Alzó el látigo, que restalló en el aire, y la golpeó en los hombros y la espalda. Fue como si un cuchillo al rojo le cortara la carne. Pero no tembló, no pronunció sonido alguno. Apretó los labios y fijó los ojos en la distancia. El látigo se elevó y cayó silbando una y otra vez con una ferocidad insólita. Un dolor casi insoportable la vencía, y su carne tierna y blanca temblaba, pero no se encogía. Aunque se protegía los senos con las manos, el látigo le dañaba profundamente la espalda, que al poco rato se convirtió en puro fuego, en un tormento insoportable. El látigo seguía alzándose y cayendo con un siseo escalofriante, y este era el único sonido que se oía en la cámara. Aspasia no gritaba, no lloraba, ni trataba de escapar. Parecía una imagen de mármol que recibiera golpes sin sentirlos. Hubo un instante en que creyó que iba a desmayarse, pero se sobrepuso a esa última indignidad y no suplicó piedad.
Al fin terminó Al Talif y arrojó el látigo al suelo con odio. Aspasia se puso en pie, ardiendo todo su cuerpo de dolor. Notaba que la sangre le corría entre los omóplatos. Con serenidad, y sin mirarle, trató de cubrir su desnudez con los restos de las ropas desgarradas.
De pronto sintió que las manos de Al Talif la acariciaban, que besaba las heridas de su espalda, la carne atormentada, con una pasión que jamás le había demostrado antes, ni siquiera en los momentos de mayor éxtasis. Pronunciaba palabras incoherentes que eran más bien gemidos. Aunque semidesmayada, Aspasia lo soportó. Al Talif trajo un cuenco de agua y un jarro de ungüento, le curó las heridas y alivió el dolor de la piel en carne viva. Sus manos eran tan tiernas como las de una mujer.

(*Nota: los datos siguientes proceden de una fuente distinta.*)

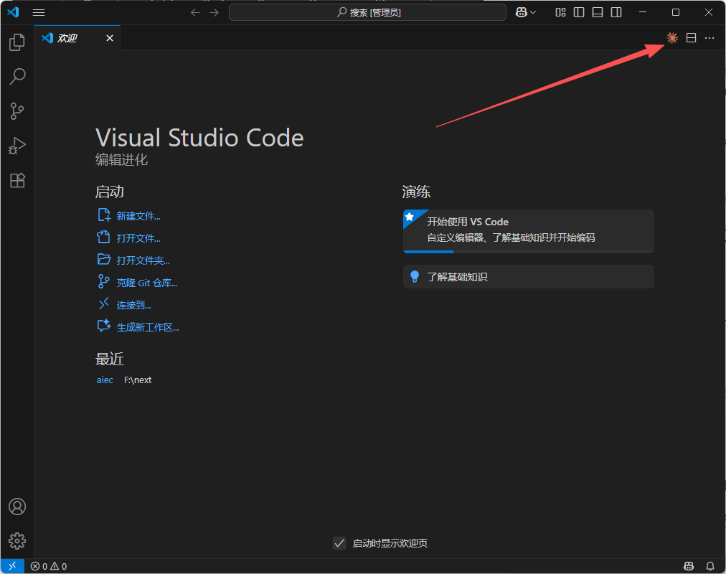Open the editor more actions ellipsis menu
Image resolution: width=726 pixels, height=574 pixels.
710,38
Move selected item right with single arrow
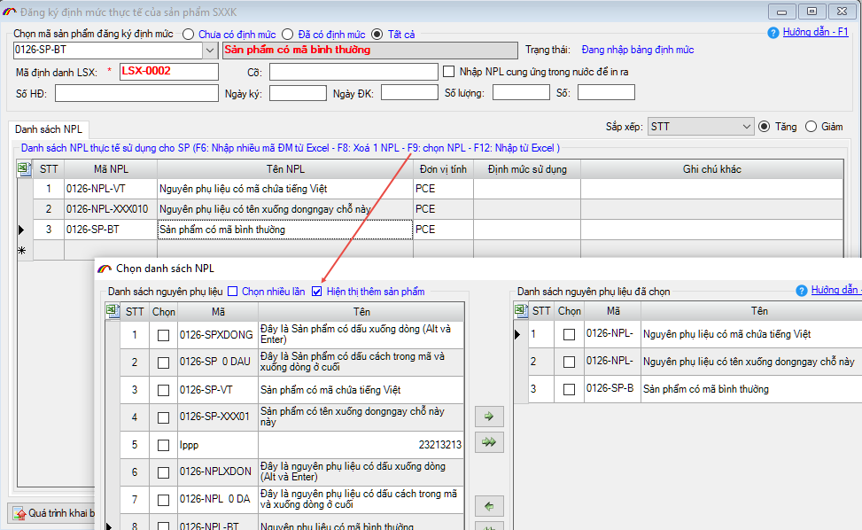 (x=486, y=416)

—¡Ah! ¡Que me hayas hecho esto a mí! —gritó mirándola.
Enferma, mareada, inconsciente, Aspasia cerró los ojos. Luego se encontró entre los brazos de Al Talif, que la retenía contra su pecho y le besaba el rostro, las mejillas, los labios, la garganta, y ella percibía los latidos de su corazón contra el suyo. Ajenas a su voluntad, las manos de Aspasia se alzaron y rodearon el cuello de su amante; luego se echó a llorar y, sin saber por qué, el dolor que sentía su corazón, más hondo y desgarrador que el de su carne, fue aliviándose, dejando tras él una dulzura angustiosa.